• **Work to complete**
The entries are to be repeated in full, without any change.

==*==

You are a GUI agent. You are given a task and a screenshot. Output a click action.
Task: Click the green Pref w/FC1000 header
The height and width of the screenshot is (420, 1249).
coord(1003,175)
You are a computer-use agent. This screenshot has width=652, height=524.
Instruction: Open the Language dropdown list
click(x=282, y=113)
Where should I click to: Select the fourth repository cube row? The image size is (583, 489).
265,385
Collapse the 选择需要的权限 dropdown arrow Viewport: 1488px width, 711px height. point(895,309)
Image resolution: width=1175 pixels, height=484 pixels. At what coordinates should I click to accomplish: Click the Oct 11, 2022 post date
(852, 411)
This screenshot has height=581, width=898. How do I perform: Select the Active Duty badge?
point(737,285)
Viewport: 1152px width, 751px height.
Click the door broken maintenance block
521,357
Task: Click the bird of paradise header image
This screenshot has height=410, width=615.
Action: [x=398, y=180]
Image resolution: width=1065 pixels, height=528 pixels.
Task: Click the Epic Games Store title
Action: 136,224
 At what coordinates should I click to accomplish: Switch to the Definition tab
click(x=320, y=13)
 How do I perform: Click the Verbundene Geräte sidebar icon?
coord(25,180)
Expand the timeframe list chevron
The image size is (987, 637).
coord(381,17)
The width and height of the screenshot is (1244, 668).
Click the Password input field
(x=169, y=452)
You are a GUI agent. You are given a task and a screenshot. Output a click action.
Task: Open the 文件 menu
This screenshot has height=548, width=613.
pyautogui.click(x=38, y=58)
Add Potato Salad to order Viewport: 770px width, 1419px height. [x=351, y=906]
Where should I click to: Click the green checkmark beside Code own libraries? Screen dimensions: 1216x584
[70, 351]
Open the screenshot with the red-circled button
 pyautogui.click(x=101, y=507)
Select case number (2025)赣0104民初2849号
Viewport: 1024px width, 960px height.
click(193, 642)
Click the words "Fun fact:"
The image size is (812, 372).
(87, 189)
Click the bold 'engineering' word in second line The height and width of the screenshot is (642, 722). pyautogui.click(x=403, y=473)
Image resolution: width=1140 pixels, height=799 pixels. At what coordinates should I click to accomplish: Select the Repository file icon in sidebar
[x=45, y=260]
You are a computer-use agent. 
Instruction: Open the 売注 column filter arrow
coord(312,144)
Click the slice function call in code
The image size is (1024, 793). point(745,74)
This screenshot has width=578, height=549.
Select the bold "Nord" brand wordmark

==*==

• **Output for this exercise**
You are a GUI agent. You are given a task and a screenshot. Output a click action.
Task: Click the green Pref w/FC1000 header
The height and width of the screenshot is (420, 1249).
coord(1003,175)
You are a computer-use agent. This screenshot has width=652, height=524.
Instruction: Open the Language dropdown list
click(x=282, y=113)
Where should I click to: Select the fourth repository cube row? The image size is (583, 489).
265,385
Collapse the 选择需要的权限 dropdown arrow Viewport: 1488px width, 711px height. point(895,309)
Image resolution: width=1175 pixels, height=484 pixels. At what coordinates should I click to accomplish: Click the Oct 11, 2022 post date
(852, 411)
This screenshot has height=581, width=898. How do I perform: Select the Active Duty badge?
point(737,285)
Viewport: 1152px width, 751px height.
Click the door broken maintenance block
521,357
Task: Click the bird of paradise header image
This screenshot has height=410, width=615.
Action: [x=398, y=180]
Image resolution: width=1065 pixels, height=528 pixels.
Task: Click the Epic Games Store title
Action: 136,224
 At what coordinates should I click to accomplish: Switch to the Definition tab
click(x=320, y=13)
 How do I perform: Click the Verbundene Geräte sidebar icon?
coord(25,180)
Expand the timeframe list chevron
The image size is (987, 637).
coord(381,17)
The width and height of the screenshot is (1244, 668).
Click the Password input field
(x=169, y=452)
You are a GUI agent. You are given a task and a screenshot. Output a click action.
Task: Open the 文件 menu
This screenshot has height=548, width=613.
pyautogui.click(x=38, y=58)
Add Potato Salad to order Viewport: 770px width, 1419px height. [x=351, y=906]
Where should I click to: Click the green checkmark beside Code own libraries? Screen dimensions: 1216x584
[70, 351]
Open the screenshot with the red-circled button
 pyautogui.click(x=101, y=507)
Select case number (2025)赣0104民初2849号
Viewport: 1024px width, 960px height.
click(193, 642)
Click the words "Fun fact:"
The image size is (812, 372).
(87, 189)
Click the bold 'engineering' word in second line The height and width of the screenshot is (642, 722). pyautogui.click(x=403, y=473)
Image resolution: width=1140 pixels, height=799 pixels. At what coordinates should I click to accomplish: Select the Repository file icon in sidebar
[x=45, y=260]
You are a computer-use agent. 
Instruction: Open the 売注 column filter arrow
coord(312,144)
Click the slice function call in code
The image size is (1024, 793). point(745,74)
This screenshot has width=578, height=549.
Select the bold "Nord" brand wordmark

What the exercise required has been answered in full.